Determining, controlling, and mitigating method variability is particularly important for potency assays due to the inherent variability of experimental biological systems. Additionally, because of the product‐specific nature of these methods, they typically require development from “scratch” as part of CMC drug development activities. Unlike compendial methods, they can less frequently benefit from multicompany improvement across years and international standardization that aim to increase measurement consistency and reduce variability. Variability of each potency assay should be periodically assessed, first during assay development, then as part of phase‐appropriate method validation (also known as qualification), monitored throughout clinical stage testing support (trending), confirmed during full method validation, and finally trended during commercial lot testing. While there are numerous publications outlining best practices for potency assay design [2, 3, 4, 5], few describe methodology for deriving assay run variability and its impact on the accuracy of reportable potency result and likelihood of not meeting product specification.
This paper aimed to address these needs. In Section 2, we briefly introduce different types of potency assays and describe how relative potency (RP) is derived from a model fit of dose–response data and how potency method activities fit in the drug development processes. In Section 3, a general theoretical framework of classical linear mixed model is provided and estimates of different sources of variability on multiple assay datasets are discussed. In Section 4, we illustrate that reportable result should have less variability than individual run result, and develop an algorithm to estimate the variability of reportable results associated with different number of runs and their corresponding out‐of‐specification (OOS) rate. In Section 5, one assay example is demonstrated to connect the relationship among assay variability, reportable result, and OOS rate.
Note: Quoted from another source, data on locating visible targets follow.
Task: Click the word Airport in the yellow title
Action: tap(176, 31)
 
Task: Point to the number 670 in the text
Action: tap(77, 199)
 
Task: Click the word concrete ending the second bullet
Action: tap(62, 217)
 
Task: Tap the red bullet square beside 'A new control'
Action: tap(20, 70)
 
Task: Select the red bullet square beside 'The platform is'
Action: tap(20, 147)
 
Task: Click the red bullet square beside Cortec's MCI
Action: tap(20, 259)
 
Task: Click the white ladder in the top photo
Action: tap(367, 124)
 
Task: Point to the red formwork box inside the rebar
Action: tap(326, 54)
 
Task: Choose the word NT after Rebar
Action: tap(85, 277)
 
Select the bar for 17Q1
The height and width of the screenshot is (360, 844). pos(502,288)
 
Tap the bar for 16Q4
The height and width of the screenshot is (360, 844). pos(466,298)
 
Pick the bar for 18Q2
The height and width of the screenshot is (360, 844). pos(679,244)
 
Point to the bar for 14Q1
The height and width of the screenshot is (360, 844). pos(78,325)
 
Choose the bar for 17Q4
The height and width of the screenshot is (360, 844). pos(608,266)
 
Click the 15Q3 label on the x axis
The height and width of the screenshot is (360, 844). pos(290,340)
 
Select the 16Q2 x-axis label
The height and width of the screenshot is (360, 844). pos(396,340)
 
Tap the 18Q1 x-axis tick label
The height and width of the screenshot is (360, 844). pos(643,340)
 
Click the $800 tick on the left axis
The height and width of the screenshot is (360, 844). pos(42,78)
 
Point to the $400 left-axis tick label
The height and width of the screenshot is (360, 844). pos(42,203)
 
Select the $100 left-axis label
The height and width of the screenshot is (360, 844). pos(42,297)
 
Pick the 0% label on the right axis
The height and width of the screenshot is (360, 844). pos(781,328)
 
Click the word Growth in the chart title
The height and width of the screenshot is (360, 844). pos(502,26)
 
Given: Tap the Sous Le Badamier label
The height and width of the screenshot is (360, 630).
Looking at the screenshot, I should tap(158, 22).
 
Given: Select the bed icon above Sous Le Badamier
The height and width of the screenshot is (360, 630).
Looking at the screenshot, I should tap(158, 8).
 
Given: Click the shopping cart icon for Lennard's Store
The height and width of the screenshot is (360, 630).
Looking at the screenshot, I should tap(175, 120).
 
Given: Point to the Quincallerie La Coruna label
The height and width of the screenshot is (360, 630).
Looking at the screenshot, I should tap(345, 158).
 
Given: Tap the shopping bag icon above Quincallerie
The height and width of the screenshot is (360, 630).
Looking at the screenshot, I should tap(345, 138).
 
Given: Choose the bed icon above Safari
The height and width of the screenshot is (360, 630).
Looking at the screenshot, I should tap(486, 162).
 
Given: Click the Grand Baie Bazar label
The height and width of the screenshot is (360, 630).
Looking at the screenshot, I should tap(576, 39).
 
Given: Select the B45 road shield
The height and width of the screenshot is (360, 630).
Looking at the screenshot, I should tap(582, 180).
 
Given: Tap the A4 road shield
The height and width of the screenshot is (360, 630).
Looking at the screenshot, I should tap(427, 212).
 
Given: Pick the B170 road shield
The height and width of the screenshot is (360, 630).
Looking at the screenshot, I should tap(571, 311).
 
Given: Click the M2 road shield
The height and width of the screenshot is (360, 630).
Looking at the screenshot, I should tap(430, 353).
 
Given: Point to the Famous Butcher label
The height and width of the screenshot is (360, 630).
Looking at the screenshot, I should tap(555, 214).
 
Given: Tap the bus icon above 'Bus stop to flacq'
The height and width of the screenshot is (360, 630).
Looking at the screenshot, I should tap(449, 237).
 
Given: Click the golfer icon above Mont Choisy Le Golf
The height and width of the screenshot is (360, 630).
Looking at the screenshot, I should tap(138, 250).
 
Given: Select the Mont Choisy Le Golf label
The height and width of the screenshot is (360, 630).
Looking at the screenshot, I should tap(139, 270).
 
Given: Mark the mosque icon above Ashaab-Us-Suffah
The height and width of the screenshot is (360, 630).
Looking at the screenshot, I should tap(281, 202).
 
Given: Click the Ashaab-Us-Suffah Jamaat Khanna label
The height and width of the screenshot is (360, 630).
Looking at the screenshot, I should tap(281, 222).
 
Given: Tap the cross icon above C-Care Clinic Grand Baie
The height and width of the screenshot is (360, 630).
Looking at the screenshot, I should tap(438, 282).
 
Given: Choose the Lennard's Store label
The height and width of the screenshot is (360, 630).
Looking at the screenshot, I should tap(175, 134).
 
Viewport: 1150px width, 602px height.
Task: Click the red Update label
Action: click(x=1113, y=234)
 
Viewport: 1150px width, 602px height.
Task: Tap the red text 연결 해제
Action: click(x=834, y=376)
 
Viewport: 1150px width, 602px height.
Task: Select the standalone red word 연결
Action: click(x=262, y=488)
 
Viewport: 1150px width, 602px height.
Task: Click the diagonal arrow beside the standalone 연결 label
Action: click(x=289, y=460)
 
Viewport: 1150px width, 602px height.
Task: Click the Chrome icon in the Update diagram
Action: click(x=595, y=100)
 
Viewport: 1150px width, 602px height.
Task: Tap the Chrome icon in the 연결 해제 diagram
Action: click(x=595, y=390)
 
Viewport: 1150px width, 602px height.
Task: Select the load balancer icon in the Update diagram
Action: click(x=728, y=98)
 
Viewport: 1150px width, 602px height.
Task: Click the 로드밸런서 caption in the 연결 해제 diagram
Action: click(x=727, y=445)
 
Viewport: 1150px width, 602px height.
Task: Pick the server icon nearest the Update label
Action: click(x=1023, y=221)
Finally, a summary of topics discussed in this paper is provided in Section 6.
2. Potency Assay and Relative Measurement
2.1. Types of Potency Assays
Measuring biological properties, unlike many physicochemical attributes, requires product‐specific methods (Figure 1) that include but are not limited to the following:
immunoassays that measure drug–target binding, where a target is presented as a recombinant protein (non–cell‐based target binding assays) or presented at the cell surface (cell‐based target binding assays),
enzymatic assays that measure reaction rates when the drug or target has an MoA‐relevant enzymatic activity,
other functional in vitro assays that look at downstream effect of drug–target interaction, for example, non–cell‐based competition assays that measure interference of the drug's target binding to its interacting ligand, or cell‐based reporter assays that measure activation/inhibition of specific cellular pathways due to drug–target (e.g., cell receptor) interaction,
most rarely, animal assays that measure animal organism's response to the drug (e.g., elicited immune response).
FIGURE 1.

Common types of potency methods. In the given examples, depicted biologic (Drug) is a human monoclonal antibody. (a) Non–cell‐based target binding assay, where a recombinant target is coated on a microtiter plate and the amount of bound drug is detected with an anti‐human detection antibody. (b) Cell‐based target binding assay, where cells expressing a target are grown on a microtiter plate and the amount of bound drug is detected with an anti‐human detection antibody. (c) Reporter assay, where cells expressing a target are grown on a microtiter plate. Cells are engineered to express a reporter protein (e.g., luciferase) when a given signaling pathway is activated. Drug binding to the target activates downstream cellular signaling triggering synthesis of the reporter protein. (d) Animal potency assay measuring immune response levels in rodent serum post drug administration.
From the assay variability perspective, designing simpler potency control systems (e.g., non–cell‐based target binding assays) is preferred. However, this is often not possible because of regulatory expectations for a potency assay or a matrix of assays to capture the complete MoA of the drug when scientifically feasible. This in many cases means the introduction of a functional, often cell‐based, potency method for release of material used in pivotal clinical trials and then keeping it for commercial lot release.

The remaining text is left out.